Come si smaschera la «propaganda sulla propaganda russa»?
Il quotidiano ‘Washington Post’ ha pubblicato il rapporto redatto da un gruppo chiamato PropOrNot riguardante una «sofisticata campagna di propaganda russa». Tuttavia, non tutto è così chiaro come sembra
da RT
Nel suo articolo ‘La propaganda sulla propaganda russa’, scritto per il periodico ‘The New Yorker’, l’editorialista Adrian Chen ha criticato la «disastrosa» metodologia del controverso rapporto realizzato da un gruppo chiamato PropOrNot, che ha definito «duecento pagine web» come propaganda russa».

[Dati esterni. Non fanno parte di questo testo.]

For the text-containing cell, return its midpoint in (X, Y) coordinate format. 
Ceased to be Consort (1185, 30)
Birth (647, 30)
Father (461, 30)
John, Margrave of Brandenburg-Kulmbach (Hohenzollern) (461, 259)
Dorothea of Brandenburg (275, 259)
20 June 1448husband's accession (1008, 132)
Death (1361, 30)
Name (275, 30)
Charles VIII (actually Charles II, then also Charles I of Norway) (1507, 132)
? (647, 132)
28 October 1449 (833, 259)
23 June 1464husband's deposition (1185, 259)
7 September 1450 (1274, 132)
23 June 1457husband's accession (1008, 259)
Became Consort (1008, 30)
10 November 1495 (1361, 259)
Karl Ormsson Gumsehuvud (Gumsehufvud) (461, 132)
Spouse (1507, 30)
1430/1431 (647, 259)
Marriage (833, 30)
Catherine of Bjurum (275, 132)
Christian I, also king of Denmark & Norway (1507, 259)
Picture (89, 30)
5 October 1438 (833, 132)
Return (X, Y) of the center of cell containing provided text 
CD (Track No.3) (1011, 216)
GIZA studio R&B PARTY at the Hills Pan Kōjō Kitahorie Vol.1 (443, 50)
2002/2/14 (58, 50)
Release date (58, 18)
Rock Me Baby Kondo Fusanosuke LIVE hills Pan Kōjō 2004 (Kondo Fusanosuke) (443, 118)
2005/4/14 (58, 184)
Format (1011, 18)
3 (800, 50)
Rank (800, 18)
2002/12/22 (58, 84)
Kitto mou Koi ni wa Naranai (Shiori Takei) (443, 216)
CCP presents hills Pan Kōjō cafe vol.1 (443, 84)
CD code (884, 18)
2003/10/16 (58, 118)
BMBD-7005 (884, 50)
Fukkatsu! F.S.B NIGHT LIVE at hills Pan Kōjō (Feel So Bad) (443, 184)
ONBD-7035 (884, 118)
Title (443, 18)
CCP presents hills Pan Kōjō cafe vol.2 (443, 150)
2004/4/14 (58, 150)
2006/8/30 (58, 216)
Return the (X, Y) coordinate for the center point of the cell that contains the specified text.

Il fino ad ora sconosciuto gruppo PropOrNot, che si descrive come un «team indipendente di recente formazione, composto da scienziati informatici, statistici, professionisti della sicurezza nazionale, giornalisti e attivisti politici, dedicato all’individuazione di propaganda, in particolare la propaganda russa diretta contro il pubblico statunitense», è riuscito a far pubblicare al quotidiano statunitense ‘Washington Post’ un articolo basato su di un proprio rapporto di 32 pagine.
Questa relazione mira a denunciare una «sofisticata campagna di propaganda russa» che avrebbe diffuso notizie false allo scopo di danneggiare Hillary Clinton e aiutare Donald Trump durante la campagna elettorale per la presidenza degli Stati Uniti d’America.
Criteri «eccessivamente» ampi
L’autore dell’articolo segnala che questo gruppo ha utilizzato criteri «eccessivamente» ampi per identificare quei media che diffondono propaganda, tra i quali possiamo trovare «rispettate» pubblicazioni di sinistra come ‘CounterPunch’ e ‘Trthdig’ fino ad arrivare a portali di destra come Drudge Report. «Per PropoOrNot, mostrare semplicemente delle convinzioni che si collochino fuori dalla corrente politica maggioritaria è sufficiente per essere etichettato come propaganda russa», spiega Chen.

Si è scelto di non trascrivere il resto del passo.